Reproduce the lines from the line with "Screen dimensions: 1568x774" to the line with "Action: (633, 421)", replacing "checkmark" with "tick mark" and leaving everything else unchanged.

INFORMATION PROVIDED>
━━━━━━━━━━
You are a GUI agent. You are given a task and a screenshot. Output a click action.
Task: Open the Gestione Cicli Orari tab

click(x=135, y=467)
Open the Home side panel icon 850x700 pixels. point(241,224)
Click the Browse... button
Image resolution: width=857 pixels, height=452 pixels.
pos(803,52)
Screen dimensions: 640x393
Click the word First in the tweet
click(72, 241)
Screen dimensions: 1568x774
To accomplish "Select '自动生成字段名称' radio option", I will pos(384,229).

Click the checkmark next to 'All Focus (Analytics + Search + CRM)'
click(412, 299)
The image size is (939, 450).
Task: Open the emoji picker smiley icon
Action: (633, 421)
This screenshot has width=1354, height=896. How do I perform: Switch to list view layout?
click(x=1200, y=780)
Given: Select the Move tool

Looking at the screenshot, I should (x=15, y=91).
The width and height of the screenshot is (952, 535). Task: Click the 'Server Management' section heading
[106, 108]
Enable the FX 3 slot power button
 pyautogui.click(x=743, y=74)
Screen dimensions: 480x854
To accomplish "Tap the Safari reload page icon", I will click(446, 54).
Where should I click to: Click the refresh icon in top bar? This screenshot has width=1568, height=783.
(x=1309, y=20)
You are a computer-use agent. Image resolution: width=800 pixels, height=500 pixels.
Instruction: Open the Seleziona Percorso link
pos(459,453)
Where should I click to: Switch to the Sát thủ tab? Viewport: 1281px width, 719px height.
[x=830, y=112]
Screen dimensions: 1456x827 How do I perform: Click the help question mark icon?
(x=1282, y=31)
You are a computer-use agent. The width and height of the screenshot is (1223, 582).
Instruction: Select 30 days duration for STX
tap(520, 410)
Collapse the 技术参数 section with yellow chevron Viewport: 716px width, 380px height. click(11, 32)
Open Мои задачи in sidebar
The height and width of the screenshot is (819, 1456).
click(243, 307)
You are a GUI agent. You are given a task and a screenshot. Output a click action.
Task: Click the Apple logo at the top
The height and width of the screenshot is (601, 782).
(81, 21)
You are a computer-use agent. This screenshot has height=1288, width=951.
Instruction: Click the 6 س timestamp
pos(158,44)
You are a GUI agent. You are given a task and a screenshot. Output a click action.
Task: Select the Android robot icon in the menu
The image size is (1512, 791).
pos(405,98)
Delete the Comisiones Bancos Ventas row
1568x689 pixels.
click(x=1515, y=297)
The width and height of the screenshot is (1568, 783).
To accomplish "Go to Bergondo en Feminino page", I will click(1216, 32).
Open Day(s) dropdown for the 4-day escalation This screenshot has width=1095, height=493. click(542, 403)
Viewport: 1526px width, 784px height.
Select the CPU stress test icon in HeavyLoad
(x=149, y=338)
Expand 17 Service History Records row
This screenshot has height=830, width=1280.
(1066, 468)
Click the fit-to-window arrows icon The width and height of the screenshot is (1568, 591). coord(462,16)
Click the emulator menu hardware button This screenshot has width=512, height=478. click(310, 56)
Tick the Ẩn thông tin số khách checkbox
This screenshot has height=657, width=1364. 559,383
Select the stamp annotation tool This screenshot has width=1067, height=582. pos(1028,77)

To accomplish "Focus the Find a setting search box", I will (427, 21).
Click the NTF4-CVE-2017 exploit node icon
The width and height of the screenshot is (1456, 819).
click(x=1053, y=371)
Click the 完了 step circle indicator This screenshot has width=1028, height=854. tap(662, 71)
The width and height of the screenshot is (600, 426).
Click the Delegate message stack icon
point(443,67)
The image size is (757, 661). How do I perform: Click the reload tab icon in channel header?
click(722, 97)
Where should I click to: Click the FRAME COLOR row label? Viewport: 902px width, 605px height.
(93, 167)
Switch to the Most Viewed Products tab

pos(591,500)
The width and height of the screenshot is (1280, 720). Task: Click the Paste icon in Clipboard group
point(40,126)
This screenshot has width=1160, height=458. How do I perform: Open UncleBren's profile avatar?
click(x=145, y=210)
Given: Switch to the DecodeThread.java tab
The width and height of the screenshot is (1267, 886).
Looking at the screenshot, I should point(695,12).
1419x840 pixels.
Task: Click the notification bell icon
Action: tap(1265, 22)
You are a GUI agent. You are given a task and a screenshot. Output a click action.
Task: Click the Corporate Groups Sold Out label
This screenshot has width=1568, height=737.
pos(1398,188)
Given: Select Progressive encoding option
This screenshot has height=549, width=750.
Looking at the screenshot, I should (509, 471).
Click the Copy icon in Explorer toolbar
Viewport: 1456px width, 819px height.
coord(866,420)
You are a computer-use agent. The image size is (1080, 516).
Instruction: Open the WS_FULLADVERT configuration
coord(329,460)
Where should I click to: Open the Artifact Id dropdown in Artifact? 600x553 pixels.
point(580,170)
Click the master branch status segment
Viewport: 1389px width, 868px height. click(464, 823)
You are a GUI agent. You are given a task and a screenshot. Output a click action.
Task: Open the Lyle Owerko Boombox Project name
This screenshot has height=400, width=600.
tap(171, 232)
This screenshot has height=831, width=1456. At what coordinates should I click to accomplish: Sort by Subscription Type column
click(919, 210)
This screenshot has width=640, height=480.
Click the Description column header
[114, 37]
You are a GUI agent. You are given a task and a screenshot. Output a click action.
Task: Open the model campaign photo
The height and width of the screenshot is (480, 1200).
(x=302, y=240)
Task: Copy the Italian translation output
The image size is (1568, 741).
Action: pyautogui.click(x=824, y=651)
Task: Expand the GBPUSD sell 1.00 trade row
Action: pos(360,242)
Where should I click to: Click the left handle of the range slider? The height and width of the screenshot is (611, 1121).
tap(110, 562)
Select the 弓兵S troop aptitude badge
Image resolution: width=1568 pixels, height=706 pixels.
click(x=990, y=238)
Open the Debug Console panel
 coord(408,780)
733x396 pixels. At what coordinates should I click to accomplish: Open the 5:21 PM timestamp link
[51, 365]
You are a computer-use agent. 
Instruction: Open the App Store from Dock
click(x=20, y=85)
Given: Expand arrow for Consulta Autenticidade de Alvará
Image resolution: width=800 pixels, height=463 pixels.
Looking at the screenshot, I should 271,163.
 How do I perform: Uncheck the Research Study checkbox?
━━━━━━━━━━
RESULT BELOW>
Screen dimensions: 1568x774
To accomplish "Select '自动生成字段名称' radio option", I will pos(384,229).

Click the tick mark next to 'All Focus (Analytics + Search + CRM)'
click(412, 299)
The image size is (939, 450).
Task: Open the emoji picker smiley icon
Action: (633, 421)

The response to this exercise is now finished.